Oral arguments were heard on Oct. 15, 2010 in the case brought by insurance producers against Regulation 194, the New York State Insurance Department’s new disclosure regulation.
Counsel for the producers addressed legal arguments to the Supreme Court of New York State, Albany County, challenging the regulation in two main areas: the authority of the NYSID to promulgate such a rule; and the facts supporting its position in doing so.
Richard G. Liskov of Chadbourne & Parke LLP argued that Insurance Law contains no statutory basis that would support the adoption of a commission disclosure rule. In fact, he said the existence of the Section 2119 fee disclosure law represents the limit of legislative intent by prescribing the only requirement in this area.

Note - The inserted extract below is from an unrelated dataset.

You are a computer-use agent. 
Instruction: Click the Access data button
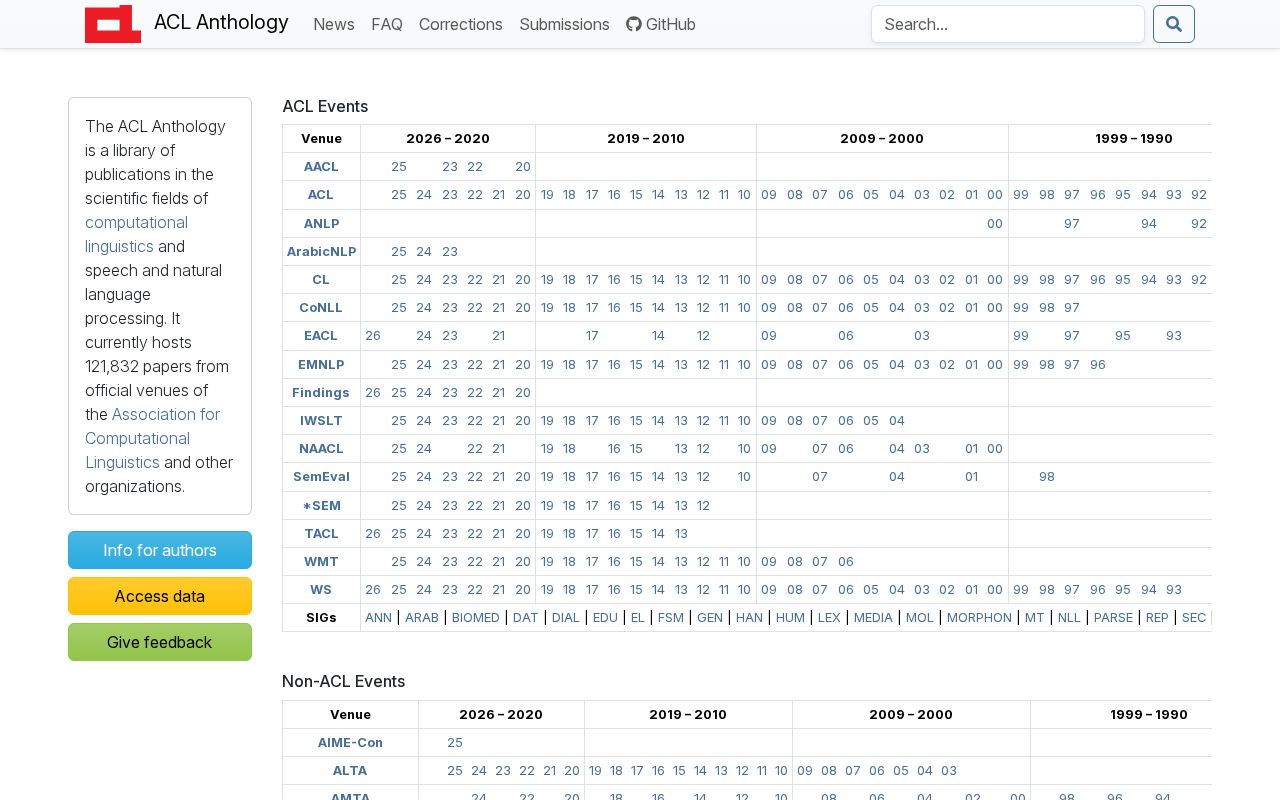[160, 596]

Arguing on the factual questions, Liskov stated that the NYSID has produced insufficient justification for its position. He asserted that a disclosure requirement imposed on all licensed producers is an unreasonably broad response to wrongdoing by a few major brokers and challenged the NYSID’s contention that Regulation 194 won’t be unduly burdensome on regulated parties. Moreover, Liskov said, the rule is “irrational” in excluding from its disclosure requirement producers who have no direct customer contact but maintain decision-making power over the placement of the risk.
Defending the NYSID’s authority to issue Regulation 194, Assistant Attorney General Megan M. Brown maintained that it is intended to fill in substantive gaps in Insurance Law by defining standards of trustworthy conduct by licensed insurance producers under Section 2110. She cast doubt on the accuracy of producers’ affidavits as to the projected expense of compliance. Brown said the need for a formal rule became obvious after the NYSID’s limited disclosure guidance in Circular Letter 22 (1998) failed to avert brokers’ wrongdoing, as uncovered in 2004 through a joint investigation by the NYSID and the attorney general.